学校での世界史の学習にも役立ちます、というすすめ方がいいかどうかはわかりませんが、世界史への興味をかきたてるのは間違いないと思います。

『時計の社会史』(角山栄、中公新書、1998年)

奥付をみると1994年初版、98年10版なのでかなりのベストセラーですね。機械としての時計の技術的発達という「時計そのものの歴史」と同時に、時計によって社会がどう変わってきたかを考察します。

例えば、正確に時を刻むことができて労働時間をきちんと決められる、労働時間に応じた賃金が支払われることが産業革命から資本主義の発達には欠かせない条件であったり、地方ごとにバラバラだった時刻の決め方を標準時で統一し、きちんとした時計があってきめ細かな列車の運行が可能になり、鉄道が発達する、観光などが盛んになる、といった具合。

筆者あとがきを引きます。

「すなわち時計という機械の歴史ではなく、時計がつくる知的で抽象的な人工の時間が人々の生活とどう関わってきたかを、比較社会史的に考えてみたかった」

『茶の世界史』(角山栄、中公新書、2001年)

同じ筆者でやはり中公新書、こちらは1980年初版で手元にあるのは2001年26刷、大ベストセラーですね。本をチェックすると結構きれいなまま、きちんと読んだかな、積読かも。

『ジャガイモの世界史 歴史を動かした「貧者のパン」』(伊藤章治、中公新書、2008年)

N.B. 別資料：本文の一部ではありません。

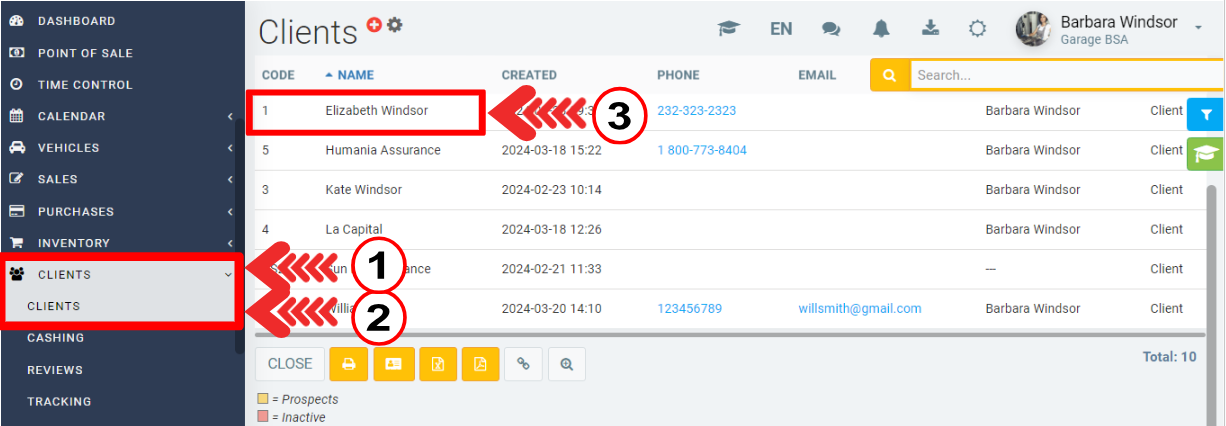Toggle the theme brightness icon in header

これも中公新書、「〇〇の世界史」と意識して発刊しているのですね。こちらには2008年に読了の日付が書き込まれていて、アンダーラインもかなりひかれています。

南米で生まれたジャガイモが世界に広がり、「ジャガイモは歴史の曲がり角や裏舞台で大きな役割を果たしている」として、フランス革命、米国大統領、産業革命、足尾鉱毒事件などがあげられています。
アイルランドの農民はジャガイモを主食としていたものの飢饉で多くのアイルランド移民が米国に渡った。その子孫が第35代米国大統領のJ.F.ケネディ、といったように。

以下のような部分に赤線が引いてありました。

「ジャガイモのヨーロッパでの普及は、迷信の壁に大きく阻まれた。ジャガイモがもたらされるまで、ヨーロッパの多くの地方には、地下の茎から取れる食用植物はなかった」
「さらにキリスト教文化圏ではジャガイモは聖書に出てこない食物。これを食すれば神の罰が下るとの文化的偏見も加わる」

『砂糖の世界史』(川北稔、岩波ジュニア新書、2006年)

1996年1刷、手元にあるのは19刷、これも長く読み継がれていますね。ジュニア新書ですが、筆者の川北さんは「世界システム論」を提唱したウォーラーステインの研究者として内外で高い評価を得ている先生なので、面白くないはずがありません。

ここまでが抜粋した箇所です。